But oh so true and so needed..
I spoke of how it’d never felt like work, how each colleague brought something special to the team,
Reproducing the gist of my speech here..
“Thank you for a blessed glorious 8 years here.
I am immensely grateful that I got to work here.
My last day here is..
and I start at my new place on..
This career move has come at a welcome time when my husband and I have become empty nesters.
I have had a colourful, interesting time here – using long drop toilets with a pig at my feet with no toilet door; getting stuck in mud for more than 5 hours, contemplating whether to use the bush toilet but fearing that the tow truck would miraculously shine its headlights on my misdoings; driving up Route 306 in a hurry as the GPS had taken me to Manaia Road in Tairua instead of a similar sounding Road in Manaia.
I have giggled with clients over the little man at the bottom right of their phone, watching the husband’s eyes widen as I ask the wife to touch the little man; laughed aloud at Siri’s and Google’s weird sense of humour and their wry dry jokes.
Every day when I set out for work, drive along Chapel Road/Manukau Heights and Brown’s Road, usually speeding a little because I am most often fashionably late, I say a silent Thank You, a prayer if you will, for being able to go to work that is rewarding, enriching and which does not feel like work at all.
In the early years of my career, at uni and at my other jobs, I used to get a high, a buzz from sorting a bug in a program, completing an IT project, or seeing students or clients understand what I’d taught. I get that same buzz here when I’ve had a client achieving goals or even when they know that there is some light at the end of the tunnel.
As I leave today, I would like to stress that
there is no such thing as coincidence. We are here or wherever we are because we are meant to be. Brought together for common good. Each of us have a gift. We are not just Orientation & Mobility instructors O&Ms, Adaptive Tech Comms ACATS instructors or whatever tags and labels have been given us. We are healers of the psyche, and that first client meeting is where we give that hope, and the healing process begins. I have always believed that and believed that that is how I can relate to all of you.
Individually we are strong, but it is when we are together that we have wrought miracles.

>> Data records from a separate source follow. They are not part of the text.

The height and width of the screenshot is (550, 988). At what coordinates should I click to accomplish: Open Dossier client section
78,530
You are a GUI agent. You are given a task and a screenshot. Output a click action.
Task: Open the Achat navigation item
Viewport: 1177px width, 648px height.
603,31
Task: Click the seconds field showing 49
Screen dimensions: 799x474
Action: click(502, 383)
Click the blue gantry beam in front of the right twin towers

One last thing..please laugh. I had been asked to speak at the AGM of VIEW, Vision Impaired Empowering Women, a support group for New Zealand women who are blind or have low vision. And why? Because during a training session with the Chairperson of said group, I had apparently made her laugh at the way I’d described having tea with condensed milk.
And so, Laugh together. The trick is to find the humour in the little things, the “wet bottom” as poor Jacqui had the misfortune of experiencing on a joint client visit; the dust and cobwebs in our hair, scrambling under a client’s table sorting cables, with Nasim; when on a joint visit with Karen up North, the Magnifier Reader software caused our client’s giant TV screen to produce an upside down display, and we chuckled about doing a headstand to view the screen;
and So Much More..
So laugh, however dampening or worrying the situation.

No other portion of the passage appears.